── RECORDS SHOWN ──

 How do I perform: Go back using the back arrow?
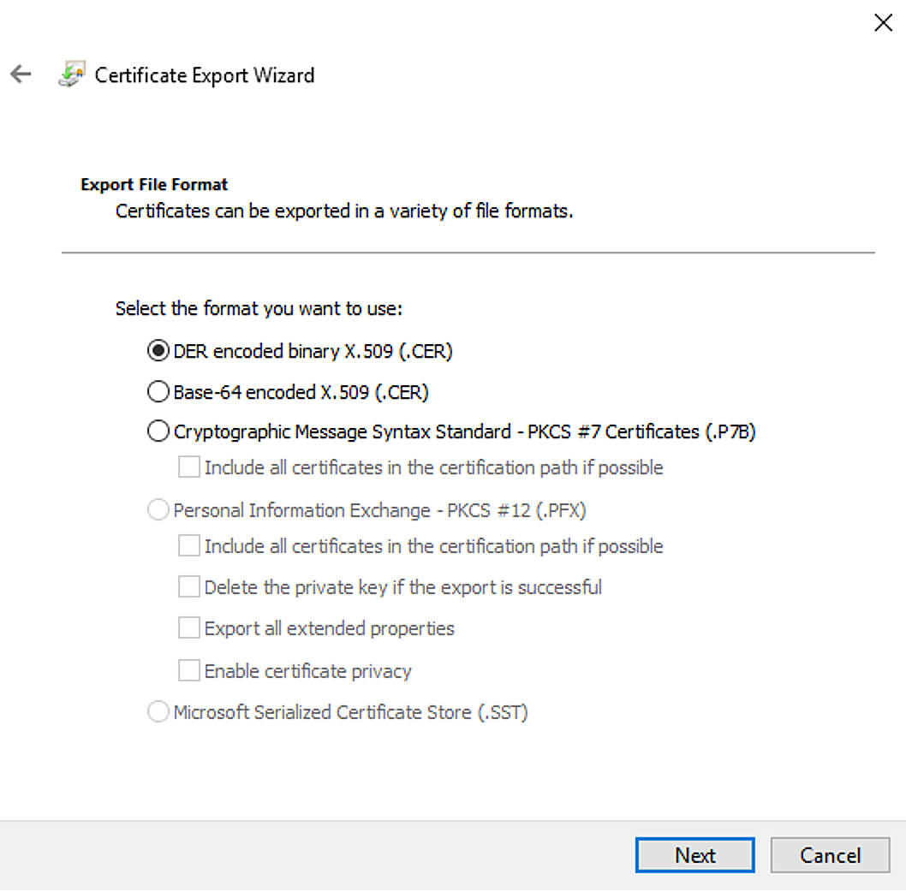pos(21,74)
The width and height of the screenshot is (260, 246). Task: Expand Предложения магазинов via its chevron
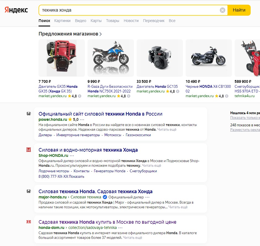[101, 34]
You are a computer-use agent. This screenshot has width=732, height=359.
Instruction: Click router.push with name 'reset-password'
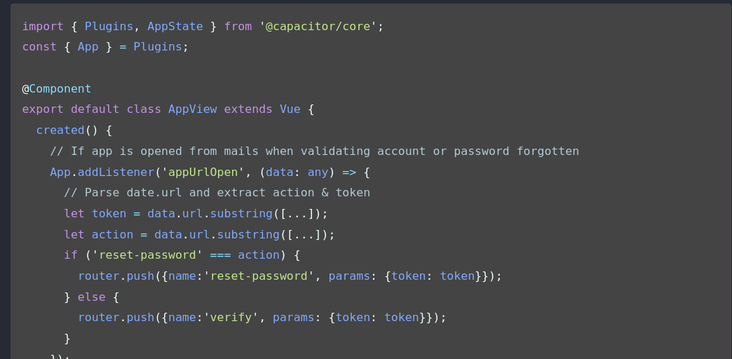tap(290, 276)
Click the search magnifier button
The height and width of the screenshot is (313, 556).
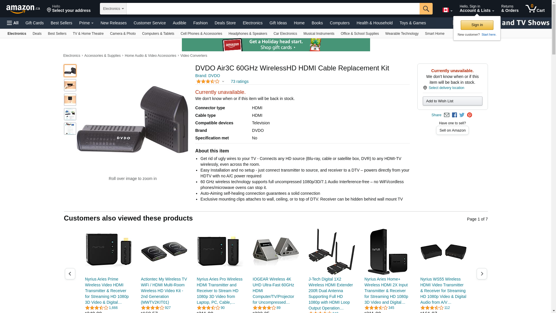(426, 9)
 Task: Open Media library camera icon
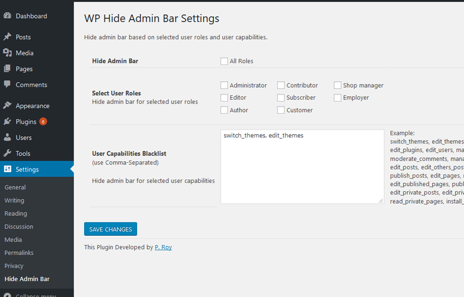click(x=7, y=52)
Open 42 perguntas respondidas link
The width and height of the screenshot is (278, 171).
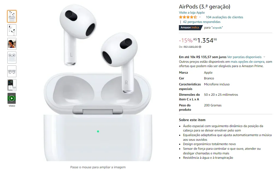click(x=202, y=22)
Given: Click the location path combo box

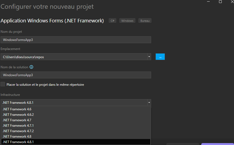Looking at the screenshot, I should pos(74,57).
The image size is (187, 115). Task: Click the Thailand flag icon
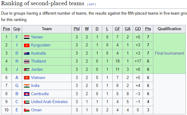point(27,62)
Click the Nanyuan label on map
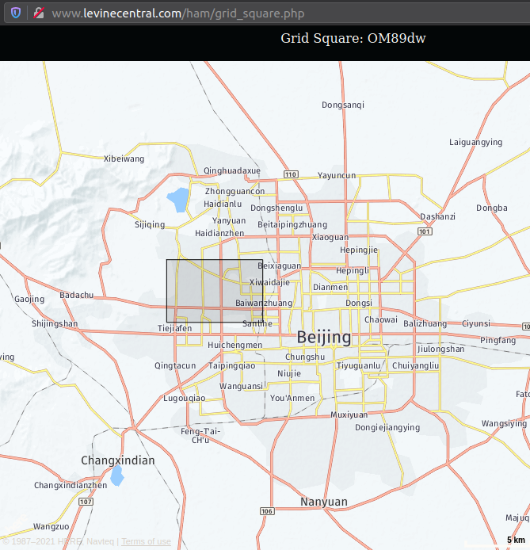The height and width of the screenshot is (550, 530). (323, 502)
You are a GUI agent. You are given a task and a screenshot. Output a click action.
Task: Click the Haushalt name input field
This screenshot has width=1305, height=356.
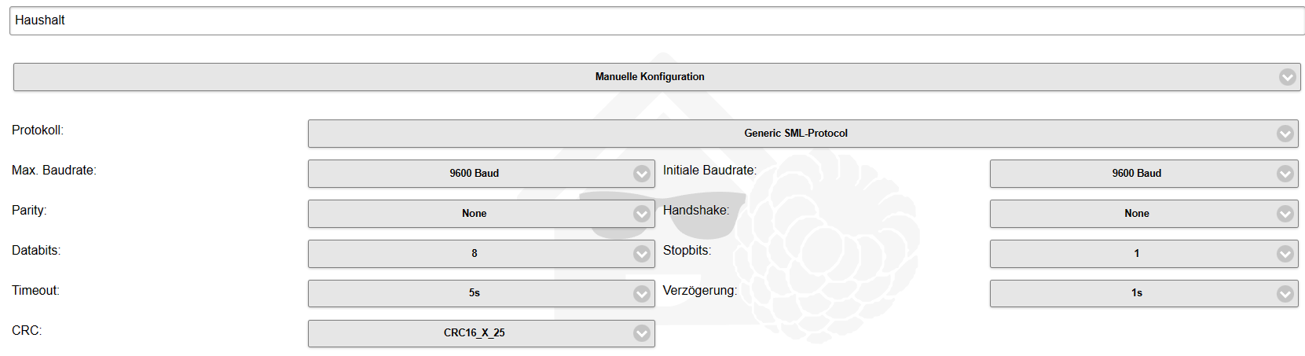[x=657, y=20]
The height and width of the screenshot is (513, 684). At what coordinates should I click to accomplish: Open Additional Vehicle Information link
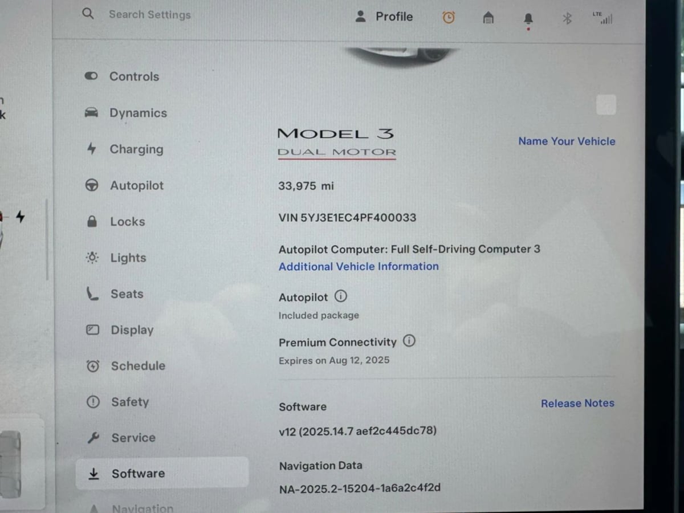359,266
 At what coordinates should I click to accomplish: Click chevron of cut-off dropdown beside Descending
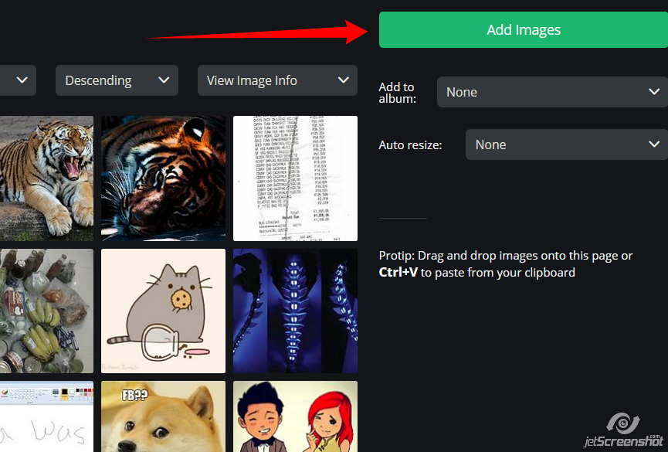pos(22,80)
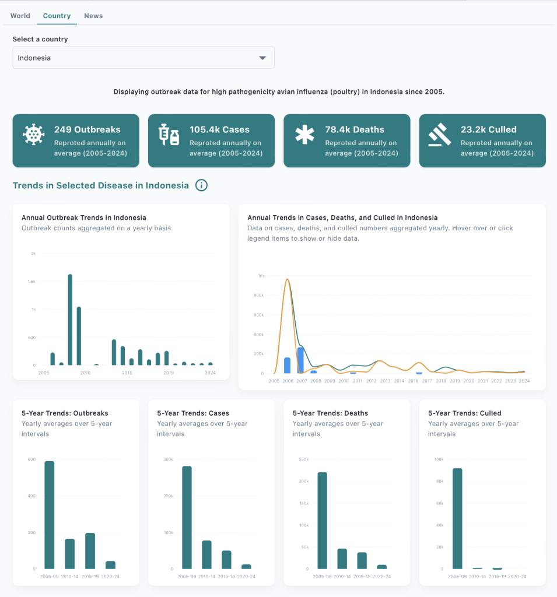Click the tallest bar in Annual Outbreak chart
The height and width of the screenshot is (597, 557).
(x=70, y=319)
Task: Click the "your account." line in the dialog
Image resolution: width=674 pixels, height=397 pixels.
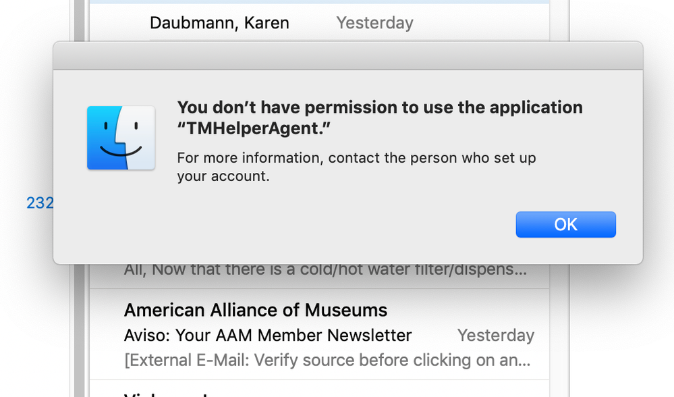Action: [223, 176]
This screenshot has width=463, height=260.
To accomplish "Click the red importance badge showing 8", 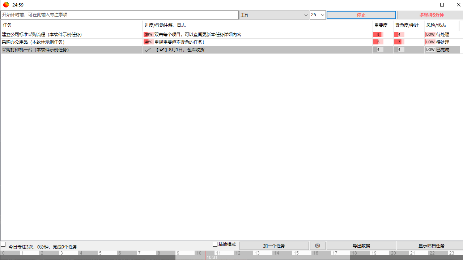I will click(x=378, y=34).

───

Which lines above contain the word "agent"? Copy each one.

You are a computer-use agent. This screenshot has width=732, height=359.
You are a GUI agent. You are given a task and a screenshot. Output a click action.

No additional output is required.